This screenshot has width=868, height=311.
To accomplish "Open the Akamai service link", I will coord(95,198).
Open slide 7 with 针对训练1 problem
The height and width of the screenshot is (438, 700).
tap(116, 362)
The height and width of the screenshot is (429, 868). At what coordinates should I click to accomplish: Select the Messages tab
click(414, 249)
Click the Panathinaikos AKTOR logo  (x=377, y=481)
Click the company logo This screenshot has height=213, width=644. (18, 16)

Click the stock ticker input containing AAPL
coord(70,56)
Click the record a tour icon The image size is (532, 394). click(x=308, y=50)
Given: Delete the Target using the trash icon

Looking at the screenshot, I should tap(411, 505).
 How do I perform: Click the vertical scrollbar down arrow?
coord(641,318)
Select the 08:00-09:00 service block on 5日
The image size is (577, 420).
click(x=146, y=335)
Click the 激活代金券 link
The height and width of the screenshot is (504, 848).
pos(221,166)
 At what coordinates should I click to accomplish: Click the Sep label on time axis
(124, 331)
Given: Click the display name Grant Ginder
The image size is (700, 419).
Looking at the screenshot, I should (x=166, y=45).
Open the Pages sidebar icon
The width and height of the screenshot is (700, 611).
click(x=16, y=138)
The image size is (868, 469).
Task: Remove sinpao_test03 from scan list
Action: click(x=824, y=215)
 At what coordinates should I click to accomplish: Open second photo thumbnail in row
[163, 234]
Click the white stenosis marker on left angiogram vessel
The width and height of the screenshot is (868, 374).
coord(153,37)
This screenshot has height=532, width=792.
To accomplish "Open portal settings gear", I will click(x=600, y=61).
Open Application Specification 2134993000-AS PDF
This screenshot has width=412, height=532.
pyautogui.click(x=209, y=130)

--

### WHAT THE TASK ASKS
Every line of the listing that includes the word "logo" must be copied.

### SOLUTION
Click the Panathinaikos AKTOR logo  (x=377, y=481)
Click the company logo This screenshot has height=213, width=644. (18, 16)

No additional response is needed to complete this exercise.